The current submission frequency, as amended by Circular BCL 2019/242, is twice per month (every 15 days). The original daily frequency applied from 2013 to 31 March 2019.

The reporting instructions state: “Report S 0.1 must be provided twice a month no later than 14h00 on the working day following that to which it relates.” The 14:00 CET deadline is strict. The BCL publishes a detailed calendar of remittance dates on its website for each reporting year.

The “working day following” language creates a wrinkle around public holidays and weekends. If the reference date is a Friday, the submission deadline is the following Monday at 14:00. If Monday is a Luxembourg public holiday, the deadline shifts to Tuesday. Teams that automate the submission need to build a holiday calendar into their scheduling logic. I have seen automated jobs fail silently because they ran on a bank holiday when the BCL portal was not expecting a submission, then missed the actual deadline the next working day.

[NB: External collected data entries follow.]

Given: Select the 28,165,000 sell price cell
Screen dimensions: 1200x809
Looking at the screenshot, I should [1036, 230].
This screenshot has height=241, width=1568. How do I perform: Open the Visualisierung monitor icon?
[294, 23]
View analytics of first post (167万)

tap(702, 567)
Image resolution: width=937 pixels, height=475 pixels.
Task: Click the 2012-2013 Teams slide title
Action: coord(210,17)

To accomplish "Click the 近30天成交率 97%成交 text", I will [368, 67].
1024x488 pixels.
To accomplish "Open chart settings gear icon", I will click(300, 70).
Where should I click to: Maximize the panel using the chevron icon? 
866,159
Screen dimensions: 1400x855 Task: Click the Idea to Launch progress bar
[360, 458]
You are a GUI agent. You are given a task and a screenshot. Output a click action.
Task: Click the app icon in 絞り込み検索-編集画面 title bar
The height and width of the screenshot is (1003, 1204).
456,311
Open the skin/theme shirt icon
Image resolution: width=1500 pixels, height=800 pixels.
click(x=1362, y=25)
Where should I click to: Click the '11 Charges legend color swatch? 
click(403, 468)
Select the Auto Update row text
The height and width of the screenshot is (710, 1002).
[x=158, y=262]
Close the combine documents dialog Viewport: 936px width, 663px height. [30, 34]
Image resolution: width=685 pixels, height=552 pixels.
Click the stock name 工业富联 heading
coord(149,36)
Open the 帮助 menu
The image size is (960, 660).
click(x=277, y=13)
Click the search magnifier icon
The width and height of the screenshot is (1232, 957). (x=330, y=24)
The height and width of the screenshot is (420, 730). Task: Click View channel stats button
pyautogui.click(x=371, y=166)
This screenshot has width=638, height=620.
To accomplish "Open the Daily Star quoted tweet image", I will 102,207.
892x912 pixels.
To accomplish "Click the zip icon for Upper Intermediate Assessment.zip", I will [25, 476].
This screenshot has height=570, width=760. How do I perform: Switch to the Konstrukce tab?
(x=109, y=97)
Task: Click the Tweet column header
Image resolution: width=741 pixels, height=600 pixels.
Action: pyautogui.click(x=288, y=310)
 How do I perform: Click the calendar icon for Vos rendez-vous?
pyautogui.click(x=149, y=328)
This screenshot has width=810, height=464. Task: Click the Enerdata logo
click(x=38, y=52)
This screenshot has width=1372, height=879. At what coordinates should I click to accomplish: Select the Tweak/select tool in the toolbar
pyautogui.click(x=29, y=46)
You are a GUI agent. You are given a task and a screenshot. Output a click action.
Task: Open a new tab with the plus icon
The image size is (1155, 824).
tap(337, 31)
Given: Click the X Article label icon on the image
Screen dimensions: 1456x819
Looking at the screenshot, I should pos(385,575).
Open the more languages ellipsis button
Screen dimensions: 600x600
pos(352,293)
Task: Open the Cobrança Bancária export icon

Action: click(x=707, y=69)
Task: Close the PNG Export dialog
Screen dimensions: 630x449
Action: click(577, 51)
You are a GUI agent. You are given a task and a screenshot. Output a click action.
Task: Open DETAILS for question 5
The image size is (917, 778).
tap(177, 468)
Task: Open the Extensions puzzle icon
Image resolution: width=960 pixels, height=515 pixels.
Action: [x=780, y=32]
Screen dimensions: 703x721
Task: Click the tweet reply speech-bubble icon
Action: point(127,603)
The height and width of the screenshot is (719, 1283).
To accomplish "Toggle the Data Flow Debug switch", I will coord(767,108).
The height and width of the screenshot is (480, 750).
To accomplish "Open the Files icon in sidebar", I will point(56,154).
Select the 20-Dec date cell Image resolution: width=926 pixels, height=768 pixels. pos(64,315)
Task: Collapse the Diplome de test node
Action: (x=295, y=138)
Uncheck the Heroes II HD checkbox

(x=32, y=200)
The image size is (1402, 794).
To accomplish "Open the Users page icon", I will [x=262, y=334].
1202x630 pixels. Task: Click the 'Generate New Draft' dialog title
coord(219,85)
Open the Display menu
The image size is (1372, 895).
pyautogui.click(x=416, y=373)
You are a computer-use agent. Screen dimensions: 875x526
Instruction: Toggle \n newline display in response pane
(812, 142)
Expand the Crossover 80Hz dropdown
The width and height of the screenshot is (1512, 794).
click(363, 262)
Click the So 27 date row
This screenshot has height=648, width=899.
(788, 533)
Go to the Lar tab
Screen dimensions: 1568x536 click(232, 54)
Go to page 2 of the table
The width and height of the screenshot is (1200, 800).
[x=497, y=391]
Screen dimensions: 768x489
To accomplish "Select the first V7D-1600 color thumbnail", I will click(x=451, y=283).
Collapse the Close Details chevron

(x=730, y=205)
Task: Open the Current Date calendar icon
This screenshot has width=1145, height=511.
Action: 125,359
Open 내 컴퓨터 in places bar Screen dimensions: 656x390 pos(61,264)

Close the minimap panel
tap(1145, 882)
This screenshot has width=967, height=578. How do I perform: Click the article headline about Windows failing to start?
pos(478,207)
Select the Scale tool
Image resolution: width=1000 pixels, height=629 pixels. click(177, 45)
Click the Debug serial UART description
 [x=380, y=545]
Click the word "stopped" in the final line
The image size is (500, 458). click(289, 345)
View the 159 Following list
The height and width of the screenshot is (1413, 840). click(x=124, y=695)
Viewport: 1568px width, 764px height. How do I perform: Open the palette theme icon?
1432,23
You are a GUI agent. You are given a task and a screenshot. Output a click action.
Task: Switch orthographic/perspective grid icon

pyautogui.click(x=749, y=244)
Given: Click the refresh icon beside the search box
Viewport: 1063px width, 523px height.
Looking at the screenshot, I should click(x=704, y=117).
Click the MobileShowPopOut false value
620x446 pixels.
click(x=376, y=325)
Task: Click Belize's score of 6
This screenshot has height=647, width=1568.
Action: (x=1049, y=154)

How the BCL Receives the Data

The BCL maintains a separate manual for the electronic transmission of report S 0.1, referenced in Circular BCL 2013/234. Submissions go to the BCL through its electronic reporting platform. The template is an Excel workbook (the .xls format, not .xlsx), and the BCL provides the official template for download on its website under the credit institutions reporting section.

The February 2021 version of the template (S0001_L2_report_2021_EN.xls) is the current Level 2 report format. The cover sheet identifies the report as “Report S 0.1 L2 – Daily deposit report.” The data entry happens in the “Deposits” sheet. The template has no macros or built-in validation; the validation rules are published separately in the verification annex.

One operational point worth flagging: the template uses the old .xls (Composite Document File V2) format, not the newer .xlsx format. Some institutions’ reporting systems default to .xlsx output. If your system generates the wrong format, the BCL’s ingestion process may reject the file before any data validation occurs.

BCL S 0.1 Verification Rules: 6 Checks You Cannot Ignore

The BCL publishes a “Compendium of verification rules for report S 0.1” (dated February 2021 for the current Layout 2 version) alongside an annex containing the full set of validation rules. The annex for the L2 report contains 6 rules in the “Liabilities” sheet.

All 6 rules are classified as permanent verification rules. The compendium states that temporary verification rules may exist but that report S 0.1 currently contains only permanent rules. The BCL explicitly asks software providers to implement these rules in their reporting systems.

The rules follow a consistent structure. Each rule has a rule ID (e.g., S0001_L2_A1_0001), a left-side line code, a relation operator (<=), and a right-side line code. All six rules enforce that the affiliated credit institutions sub-line does not exceed the parent credit institutions line for the same country-currency pair. The six rules cover LU-EUR, LU-XX2, X3-EUR, X3-XX2, X4-EUR, and X4-XX2.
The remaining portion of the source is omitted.